Она заморгала точь-в-точь как Танька, порывисто обняла дочь, прижала к груди и разревелась вместе с ней. Так они выли и раскачивались, хлюпая мокрыми горячими
Уже поздно ночью, после долгого сердечного разговора с матерью с огласилась Танька подумать и дать твёрдый ответ не позднее, чем через две недели — ровно столько, как вывела в уме Танька, надо было, чтобы почта сходила до областного центра и обратно.
На другой день, в перерыв, Танька выманила Любу из столовой (сама она бегала обедать домой) и, краснея от стыда и смущения, попросила её сегодня же, безотлагательно написать Николаю письмо, в котором промежду прочим говорилось бы про неё, Таньку, что её, дескать, усиленно сватают, но она, дескать, не мычит, не телится, тянет резину, хотя парень, который сватается, вполне ничего.
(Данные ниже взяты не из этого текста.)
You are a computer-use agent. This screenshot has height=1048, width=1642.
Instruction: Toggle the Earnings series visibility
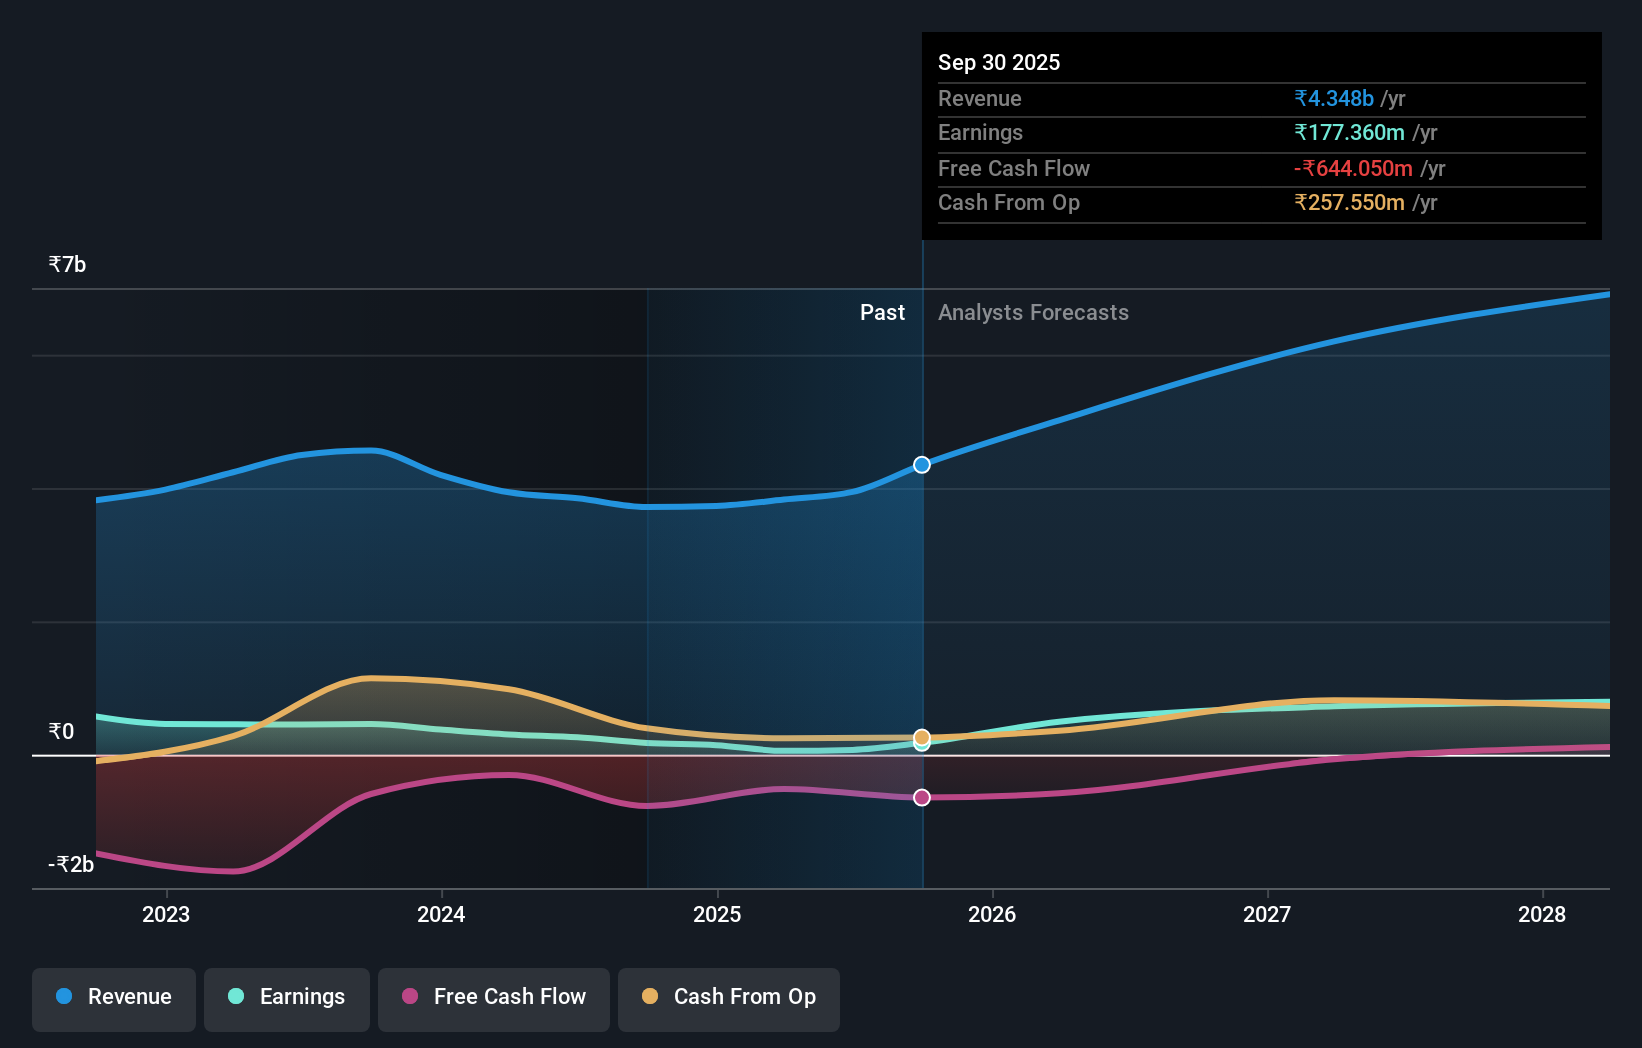tap(287, 997)
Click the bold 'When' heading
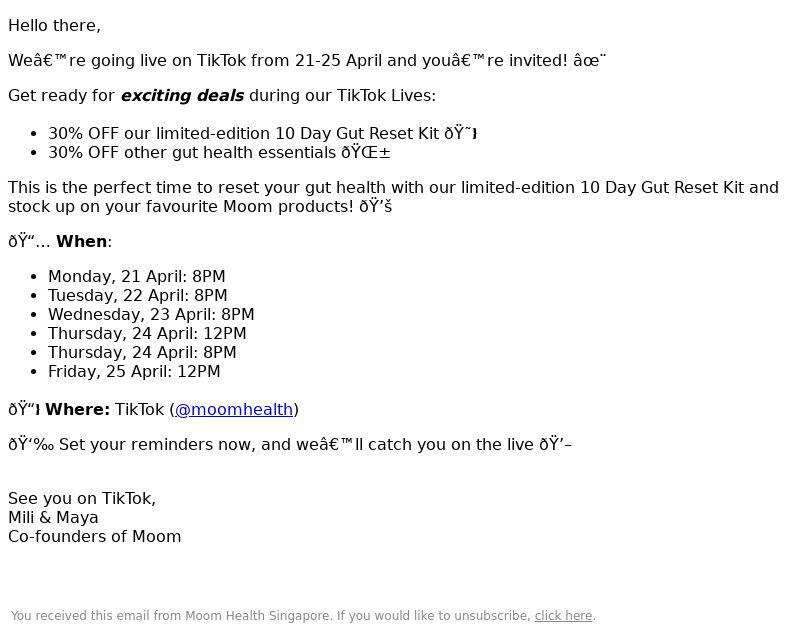 tap(82, 241)
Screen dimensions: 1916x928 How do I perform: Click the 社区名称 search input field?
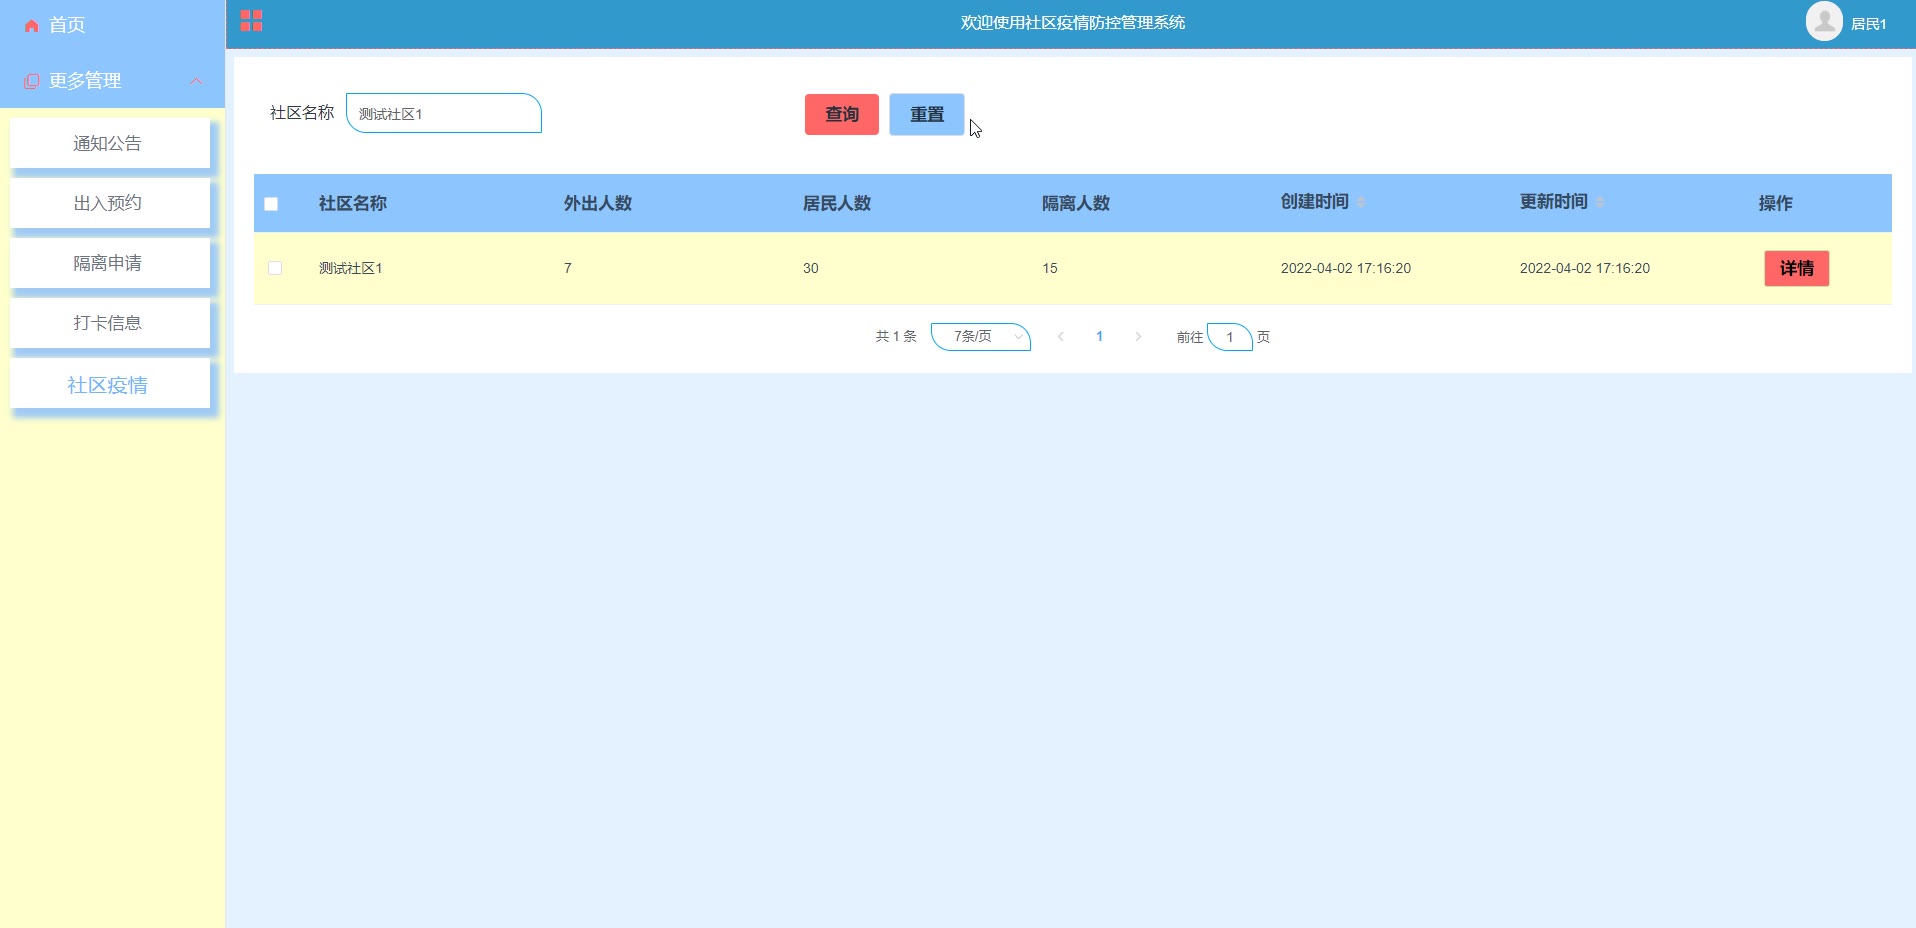[x=444, y=114]
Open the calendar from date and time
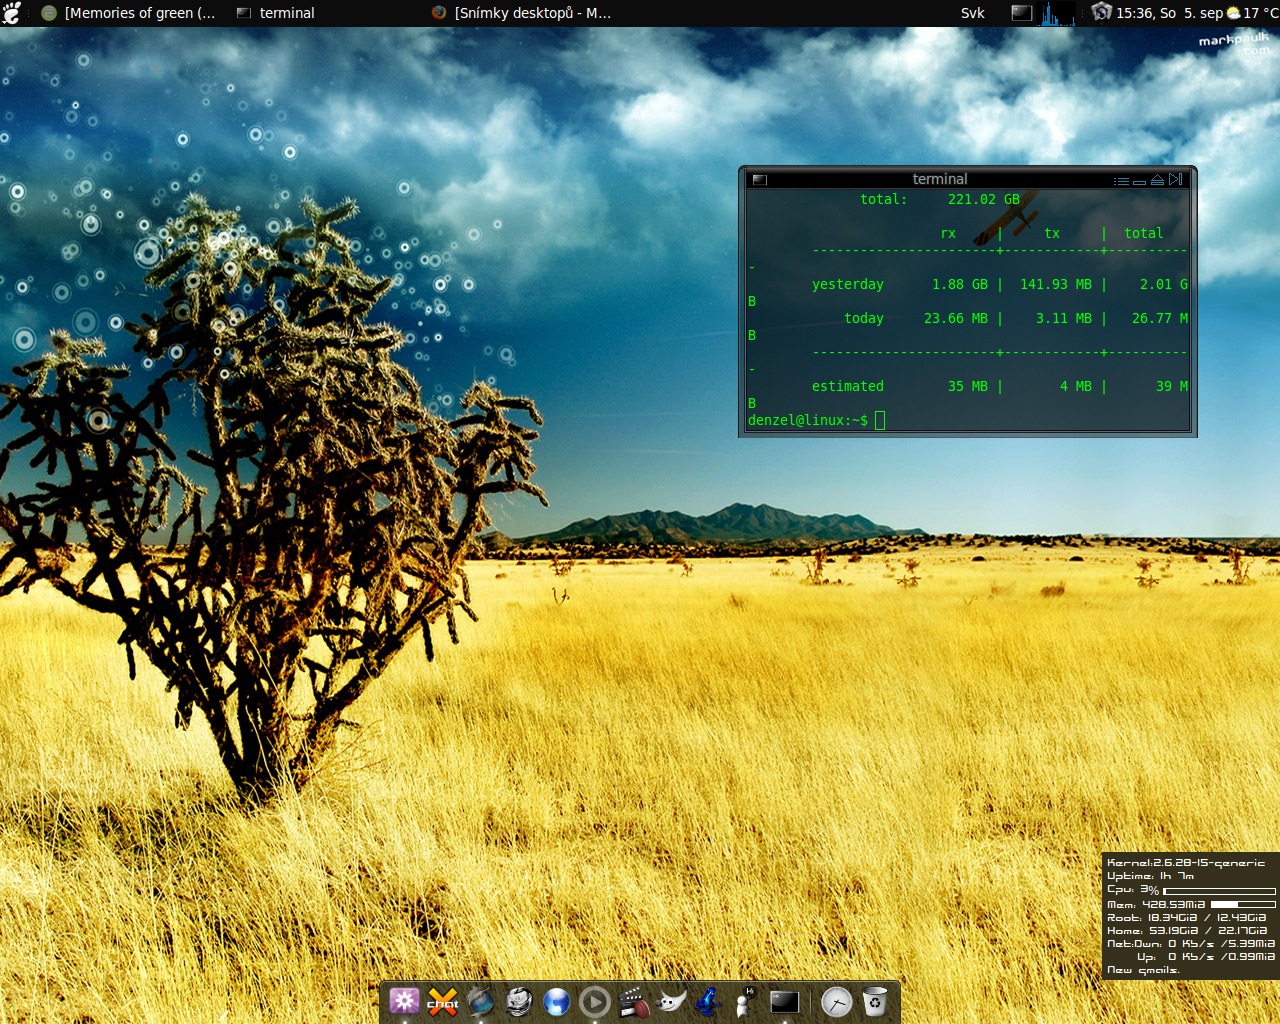 [x=1168, y=13]
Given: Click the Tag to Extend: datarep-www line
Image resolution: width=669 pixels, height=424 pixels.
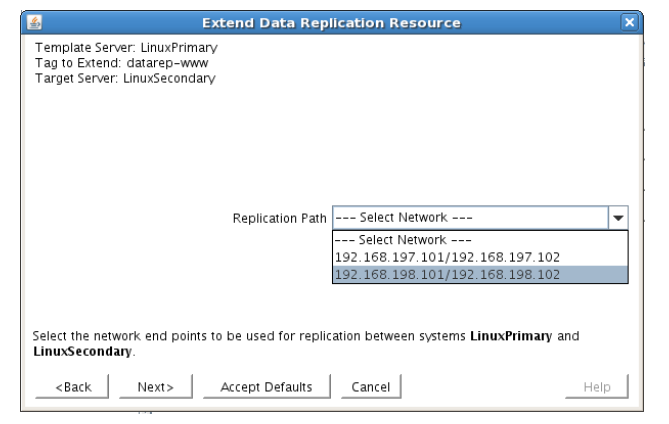Looking at the screenshot, I should pos(118,62).
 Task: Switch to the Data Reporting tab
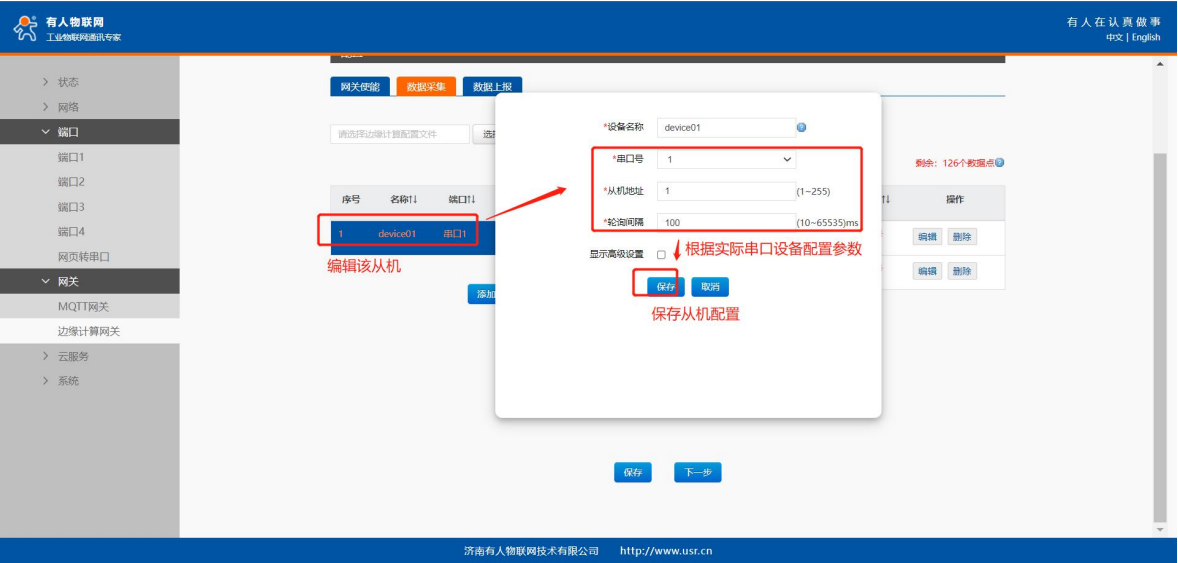click(492, 87)
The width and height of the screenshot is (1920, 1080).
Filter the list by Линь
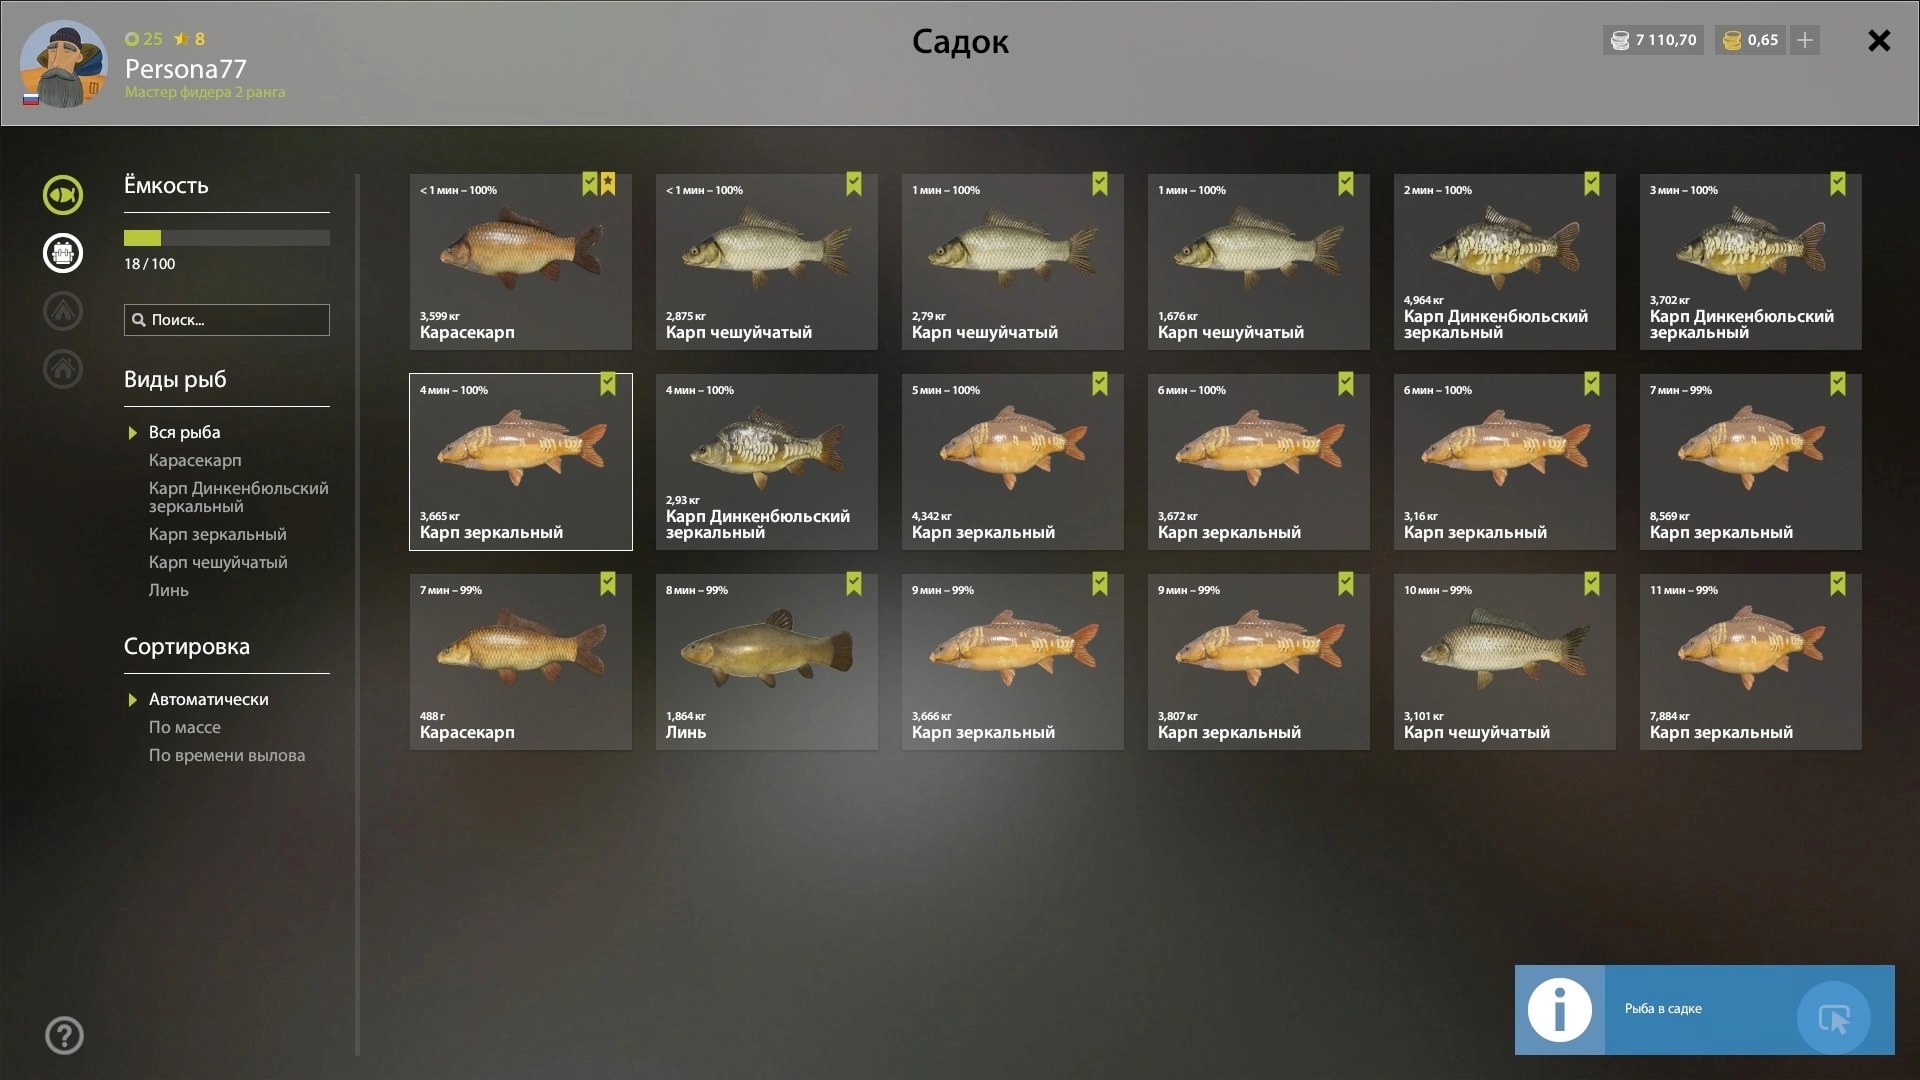coord(168,590)
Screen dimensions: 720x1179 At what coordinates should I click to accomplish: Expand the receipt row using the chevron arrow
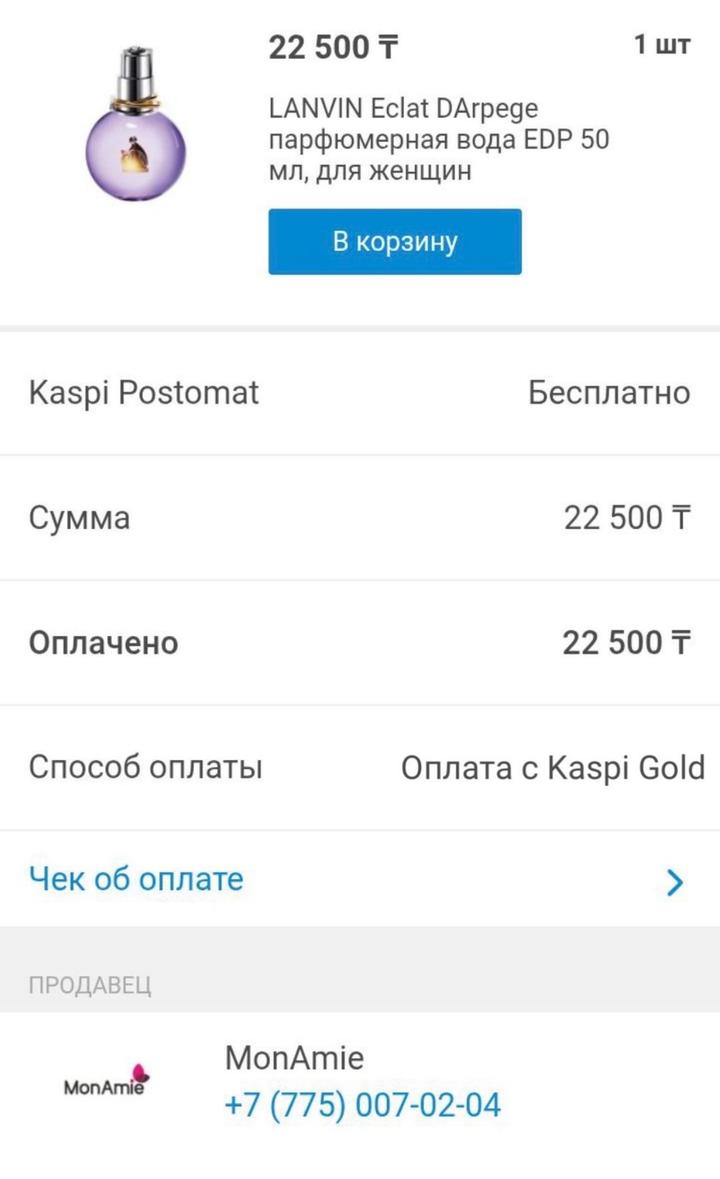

И пусть Николай срочно-пресрочно вышлет ответ и напишет, думает ли приехать к Новому году. И непременно — привет от Таньки Стрыгиной и самые наилучшие пожелания здоровья, успехов и счастья в личной жизни.
— Ой, Танюшка! — только и сказала Люба, внимательно, с интересом глядя на подружку.
Танька сжала ей руку и, сдерживая готовые вот-вот вылиться слёзы, тихо попросила:
— Вечером напишешь, ладно?
— Ой, конечно! Но как же ты так? И давно? — в голосе Любы звучали и жалость и удивление.
Танька кивнула опущенной головой и вдруг, сорвавшись с места, кинулась бегом из столовой.
Ответ от Николая пришёл на удивление быстро. Как всегда, это был один тетрадный листок, исписанный с обеих сторон аккуратным почерком. Николай писал, что учёба его идёт нормально, что на носу зачётная сессия, что зимой приехать не сможет, но летом нагрянет наверняка, потому что удалось определиться в партию, которая шарится в здешних местах. Ещё он спрашивал, что купить матери и Любе, теперь он стал богачом: наконец-то им заплатили за летнюю практику, сразу за три месяца, и он приобрёл себе костюм и туфли. В конце письма шли строки, которые Танька запомнила наизусть:
"…Татьяне привет! Передай ей, пусть никого не слушает, а решает сама. Если нравится Игорь, пусть выходит за Игоря. Если не нравится, пусть посылает всех к чёрту. Надо быть хозяином своей жизни, а то мы сами загоняем себя в рабство обстоятельствам. Лично я не женюсь, пока не обойду земной шар трижды. Желаю ей счастья…"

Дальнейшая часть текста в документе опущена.